You can see that the detected rectangle is not perfectly aligned with the lines in the image. You should perform some pre-processing (erode?) operations in the image to decrease the thickness of lines and improve the detection. But from here on it's all on you:
#include <cv.h>
#include <highgui.h>
using namespace cv;
double angle( cv::Point pt1, cv::Point pt2, cv::Point pt0 ) {
double dx1 = pt1.x - pt0.x;
double dy1 = pt1.y - pt0.y;
double dx2 = pt2.x - pt0.x;
double dy2 = pt2.y - pt0.y;
return (dx1*dx2 + dy1*dy2)/sqrt((dx1*dx1 + dy1*dy1)*(dx2*dx2 + dy2*dy2) + 1e-10);
}
void find_squares(Mat& image, vector<vector<Point> >& squares)
{
// TODO: pre-processing
// blur will enhance edge detection
Mat blurred(image);
medianBlur(image, blurred, 9);
Mat gray0(blurred.size(), CV_8U), gray;
vector<vector<Point> > contours;
// find squares in the first color plane.
for (int c = 0; c < 1; c++)
{
int ch[] = {c, 0};
mixChannels(&blurred, 1, &gray0, 1, ch, 1);
// try several threshold levels
const int threshold_level = 2;
for (int l = 0; l < threshold_level; l++)
{
// Use Canny instead of zero threshold level!
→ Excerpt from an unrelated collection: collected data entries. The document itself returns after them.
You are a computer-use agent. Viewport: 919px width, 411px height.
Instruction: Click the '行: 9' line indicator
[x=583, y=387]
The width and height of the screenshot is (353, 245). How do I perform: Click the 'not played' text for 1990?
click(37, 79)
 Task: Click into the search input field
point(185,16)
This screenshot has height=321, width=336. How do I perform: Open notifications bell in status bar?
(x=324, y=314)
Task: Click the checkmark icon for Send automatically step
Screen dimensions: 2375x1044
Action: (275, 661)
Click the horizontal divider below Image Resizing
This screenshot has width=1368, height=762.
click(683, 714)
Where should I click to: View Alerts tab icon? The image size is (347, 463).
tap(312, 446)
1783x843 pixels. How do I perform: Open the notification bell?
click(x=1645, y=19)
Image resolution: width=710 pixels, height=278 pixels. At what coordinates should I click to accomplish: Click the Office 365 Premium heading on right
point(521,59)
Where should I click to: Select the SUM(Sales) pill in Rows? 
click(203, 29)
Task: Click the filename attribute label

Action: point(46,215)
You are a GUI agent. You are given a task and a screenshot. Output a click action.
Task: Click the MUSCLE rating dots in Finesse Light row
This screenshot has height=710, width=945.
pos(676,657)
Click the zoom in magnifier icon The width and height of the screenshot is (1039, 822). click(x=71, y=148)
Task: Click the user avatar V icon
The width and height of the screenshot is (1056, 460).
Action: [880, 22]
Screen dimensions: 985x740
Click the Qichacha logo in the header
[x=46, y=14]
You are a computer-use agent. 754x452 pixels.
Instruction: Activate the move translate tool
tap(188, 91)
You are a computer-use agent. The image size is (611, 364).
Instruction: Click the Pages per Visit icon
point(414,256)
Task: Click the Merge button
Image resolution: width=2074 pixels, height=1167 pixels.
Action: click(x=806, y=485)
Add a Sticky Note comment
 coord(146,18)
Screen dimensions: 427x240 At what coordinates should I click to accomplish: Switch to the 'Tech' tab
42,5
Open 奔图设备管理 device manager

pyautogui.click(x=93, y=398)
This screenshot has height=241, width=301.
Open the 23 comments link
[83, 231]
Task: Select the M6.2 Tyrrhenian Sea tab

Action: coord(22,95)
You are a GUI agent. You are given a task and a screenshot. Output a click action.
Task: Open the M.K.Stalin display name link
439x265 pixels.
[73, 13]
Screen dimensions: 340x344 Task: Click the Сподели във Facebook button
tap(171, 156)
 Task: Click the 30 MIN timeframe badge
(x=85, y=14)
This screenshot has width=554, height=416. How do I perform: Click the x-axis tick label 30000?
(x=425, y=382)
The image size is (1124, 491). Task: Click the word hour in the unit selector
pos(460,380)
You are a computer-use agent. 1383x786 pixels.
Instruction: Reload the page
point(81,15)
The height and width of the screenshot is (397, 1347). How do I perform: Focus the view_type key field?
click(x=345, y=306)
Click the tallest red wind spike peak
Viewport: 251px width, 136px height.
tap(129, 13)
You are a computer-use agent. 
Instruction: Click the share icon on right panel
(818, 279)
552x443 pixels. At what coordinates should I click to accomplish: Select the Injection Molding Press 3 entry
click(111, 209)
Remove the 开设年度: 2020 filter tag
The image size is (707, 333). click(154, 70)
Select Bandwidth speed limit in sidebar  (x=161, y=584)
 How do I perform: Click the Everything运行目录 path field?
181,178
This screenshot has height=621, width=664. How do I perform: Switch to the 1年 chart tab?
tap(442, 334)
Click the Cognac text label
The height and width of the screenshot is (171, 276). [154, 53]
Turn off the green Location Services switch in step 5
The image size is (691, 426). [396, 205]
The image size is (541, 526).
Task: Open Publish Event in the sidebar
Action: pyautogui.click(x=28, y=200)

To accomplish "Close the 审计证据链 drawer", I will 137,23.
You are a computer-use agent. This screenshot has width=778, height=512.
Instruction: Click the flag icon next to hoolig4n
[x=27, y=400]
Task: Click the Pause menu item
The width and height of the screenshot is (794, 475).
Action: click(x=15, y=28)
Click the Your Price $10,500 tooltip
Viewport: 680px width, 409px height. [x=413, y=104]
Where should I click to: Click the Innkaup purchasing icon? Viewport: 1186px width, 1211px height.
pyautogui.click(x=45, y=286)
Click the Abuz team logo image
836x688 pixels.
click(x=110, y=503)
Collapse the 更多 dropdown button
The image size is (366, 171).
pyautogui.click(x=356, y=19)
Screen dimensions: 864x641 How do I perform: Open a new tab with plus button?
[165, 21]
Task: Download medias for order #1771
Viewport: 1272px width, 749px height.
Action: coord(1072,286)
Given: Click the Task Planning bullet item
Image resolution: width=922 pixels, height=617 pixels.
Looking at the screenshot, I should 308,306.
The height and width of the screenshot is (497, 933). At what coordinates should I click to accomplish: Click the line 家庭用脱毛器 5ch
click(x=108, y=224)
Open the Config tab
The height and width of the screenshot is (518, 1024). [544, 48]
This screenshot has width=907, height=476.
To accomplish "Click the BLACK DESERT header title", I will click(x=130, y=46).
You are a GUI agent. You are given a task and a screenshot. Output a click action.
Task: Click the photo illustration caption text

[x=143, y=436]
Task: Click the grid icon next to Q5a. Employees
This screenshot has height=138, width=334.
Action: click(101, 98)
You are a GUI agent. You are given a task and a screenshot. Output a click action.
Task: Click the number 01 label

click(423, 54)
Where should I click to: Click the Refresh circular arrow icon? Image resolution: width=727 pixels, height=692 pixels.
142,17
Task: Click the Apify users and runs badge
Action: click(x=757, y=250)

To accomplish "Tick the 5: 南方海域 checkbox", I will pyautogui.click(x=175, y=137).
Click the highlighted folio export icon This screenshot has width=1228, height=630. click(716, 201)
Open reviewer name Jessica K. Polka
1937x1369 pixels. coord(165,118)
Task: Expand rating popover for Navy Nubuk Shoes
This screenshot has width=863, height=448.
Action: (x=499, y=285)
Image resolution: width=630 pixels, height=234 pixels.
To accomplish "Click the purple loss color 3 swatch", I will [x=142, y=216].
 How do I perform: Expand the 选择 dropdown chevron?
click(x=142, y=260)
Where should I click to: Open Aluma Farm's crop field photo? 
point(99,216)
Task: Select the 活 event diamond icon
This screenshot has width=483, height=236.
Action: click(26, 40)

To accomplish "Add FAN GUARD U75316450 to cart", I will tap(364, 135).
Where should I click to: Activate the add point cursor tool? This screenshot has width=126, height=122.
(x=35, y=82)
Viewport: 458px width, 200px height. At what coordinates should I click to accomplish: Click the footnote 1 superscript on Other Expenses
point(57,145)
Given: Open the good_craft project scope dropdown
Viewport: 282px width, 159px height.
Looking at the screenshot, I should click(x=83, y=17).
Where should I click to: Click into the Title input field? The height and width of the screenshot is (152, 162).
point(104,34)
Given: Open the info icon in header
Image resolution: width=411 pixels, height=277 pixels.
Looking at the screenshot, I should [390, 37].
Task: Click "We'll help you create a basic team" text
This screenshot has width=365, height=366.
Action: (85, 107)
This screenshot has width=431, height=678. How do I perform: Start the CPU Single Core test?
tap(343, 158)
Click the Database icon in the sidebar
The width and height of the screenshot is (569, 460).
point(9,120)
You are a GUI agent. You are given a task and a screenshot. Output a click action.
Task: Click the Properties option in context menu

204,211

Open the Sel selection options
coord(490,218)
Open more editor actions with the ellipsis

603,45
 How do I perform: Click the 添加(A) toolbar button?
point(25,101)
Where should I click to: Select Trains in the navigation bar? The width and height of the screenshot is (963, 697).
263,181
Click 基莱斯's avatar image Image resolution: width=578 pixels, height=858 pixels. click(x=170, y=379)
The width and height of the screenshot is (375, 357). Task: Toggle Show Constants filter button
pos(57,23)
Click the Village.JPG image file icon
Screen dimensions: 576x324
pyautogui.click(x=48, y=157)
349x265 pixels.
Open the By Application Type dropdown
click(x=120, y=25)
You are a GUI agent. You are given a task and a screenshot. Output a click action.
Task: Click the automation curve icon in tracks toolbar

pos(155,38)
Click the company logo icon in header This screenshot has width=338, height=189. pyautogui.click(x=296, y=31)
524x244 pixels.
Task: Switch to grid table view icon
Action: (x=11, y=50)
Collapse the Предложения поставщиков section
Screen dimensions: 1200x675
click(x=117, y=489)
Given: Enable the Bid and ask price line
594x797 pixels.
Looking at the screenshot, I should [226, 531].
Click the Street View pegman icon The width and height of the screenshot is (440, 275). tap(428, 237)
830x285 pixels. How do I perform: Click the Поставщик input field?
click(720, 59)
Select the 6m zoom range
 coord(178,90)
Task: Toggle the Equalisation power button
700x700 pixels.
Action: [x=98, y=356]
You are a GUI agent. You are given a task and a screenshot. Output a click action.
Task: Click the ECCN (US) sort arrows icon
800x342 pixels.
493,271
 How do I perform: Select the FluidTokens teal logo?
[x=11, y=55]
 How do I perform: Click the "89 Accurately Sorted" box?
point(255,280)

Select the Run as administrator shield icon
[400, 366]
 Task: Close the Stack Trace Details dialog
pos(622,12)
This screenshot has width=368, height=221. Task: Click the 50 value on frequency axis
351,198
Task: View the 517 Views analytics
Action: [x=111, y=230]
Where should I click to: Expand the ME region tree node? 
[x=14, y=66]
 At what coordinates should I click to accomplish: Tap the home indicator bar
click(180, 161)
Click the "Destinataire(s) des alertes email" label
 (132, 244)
// Canny helps to catch squares with gradient shading
if (l == 0)
{
Canny(gray0, gray, 10, 20, 3); //
// Dilate helps to remove potential holes between edge segments
dilate(gray, gray, Mat(), Point(-1,-1));
}
else
{
gray = gray0 >= (l+1) * 255 / threshold_level;
}
// Find contours and store them in a list
findContours(gray, contours, CV_RETR_LIST, CV_CHAIN_APPROX_SIMPLE);
// Test contours
vector<Point> approx;
for (size_t i = 0; i < contours.size(); i++)
{
// approximate contour with accuracy proportional
// to the contour perimeter
approxPolyDP(Mat(contours[i]), approx, arcLength(Mat(contours[i]), true)*0.02, true);
// Note: absolute value of an area is used because
// area may be positive or negative - in accordance with the
// contour orientation
if (approx.size() == 4 &&
fabs(contourArea(Mat(approx))) > 1000 &&
isContourConvex(Mat(approx)))
{
double maxCosine = 0;
for (int j = 2; j < 5; j++)
{
double cosine = fabs(angle(approx[j%4], approx[j-2], approx[j-1]));
maxCosine = MAX(maxCosine, cosine);
}
if (maxCosine < 0.3)
squares.push_back(approx);
}
}
}
}
}
void draw_squares(Mat& img, vector<vector<Point> > squares)
{
for (int i = 0; i < squares.size(); i++)
{
for (int j = 0; j < squares[i].size(); j++)
{
cv::line(img, squares[i][j], squares[i][(j+1) % 4], cv::Scalar(0, 255, 0), 1, CV_AA);
}
}
}
int main(int argc, char* argv[])
{
Mat img = imread(argv[1]);
vector<vector<Point> > squares;
find_squares(img, squares);
std::cout << "* " << squares.size() << " squares were found." << std::endl;
// Ignore all the detected squares and draw just the first found
vector<vector<Point> > tmp;
if (squares.size() > 0)
{
tmp.push_back(squares[0]);
draw_squares(img, tmp);
}
//imshow("squares", img);
//cvWaitKey(0);
imwrite("out.png", img);
return 0;
}
when resizing the image, the image is normally first blurred with a filter, e.g. Gaussian, in order to get rid of high frequencies. The fact that resized one works better is likely because your original image is somehow noisy.
Try blur the image first, e.g. with cv::GaussianBlur(src, target, Size(0,0), 1.5), then it should be equivalent to resizing. (It forgot the theory, if it does not work, try 3 and 6 as well)
Try using a preprocessing pass with the erosion filter. It will give you the same effect as the downscaling - the lines will become thinner and will not disappear at the same time.
The "Blur" filter is also a good idea, as chaiy says.